*Raw data*:
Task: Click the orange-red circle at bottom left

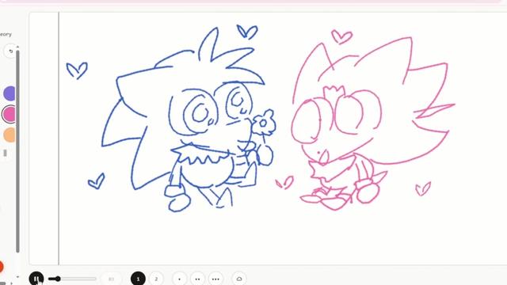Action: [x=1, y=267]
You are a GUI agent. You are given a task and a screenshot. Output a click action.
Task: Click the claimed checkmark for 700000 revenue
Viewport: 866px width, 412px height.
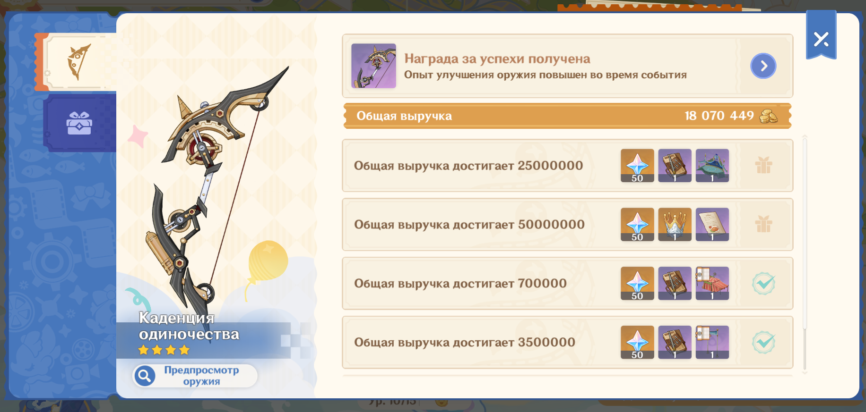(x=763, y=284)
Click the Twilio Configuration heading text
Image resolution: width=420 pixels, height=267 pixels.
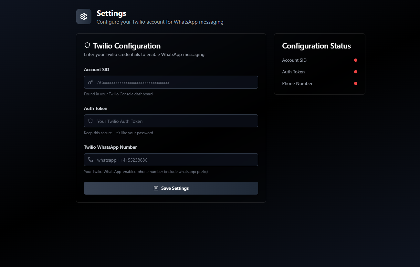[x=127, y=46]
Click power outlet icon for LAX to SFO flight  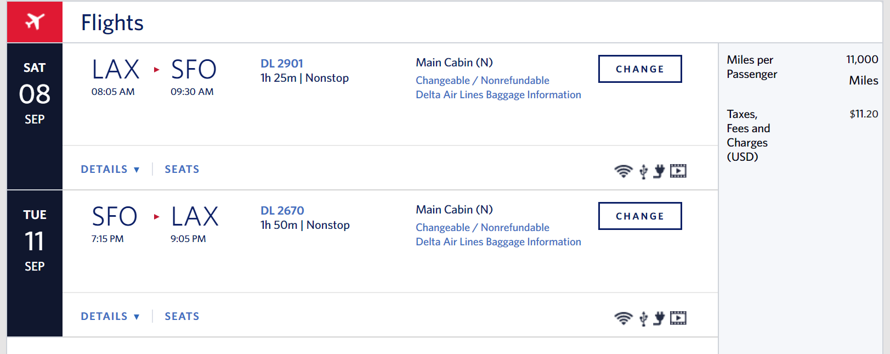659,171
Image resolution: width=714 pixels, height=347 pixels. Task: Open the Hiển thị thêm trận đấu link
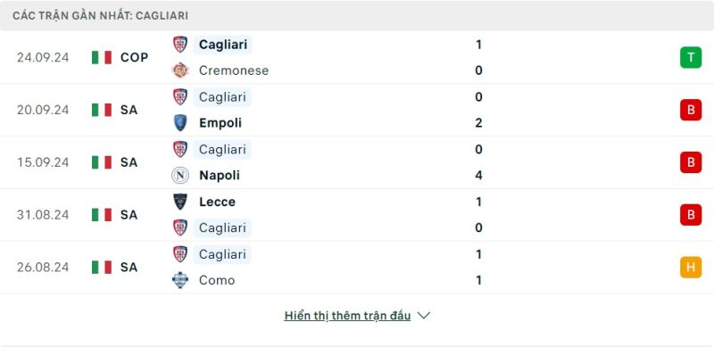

*Task statement*: In the copy, include each line from the start of the material through the line with "Click the Twilio Configuration heading text", word for word, but none of the pictures.

*Response to this task*:
Task: Click the orange-red circle at bottom left

Action: [x=1, y=267]
You are a GUI agent. You are given a task and a screenshot. Output a click action.
Task: Click the claimed checkmark for 700000 revenue
Viewport: 866px width, 412px height.
(x=763, y=284)
Click the Twilio Configuration heading text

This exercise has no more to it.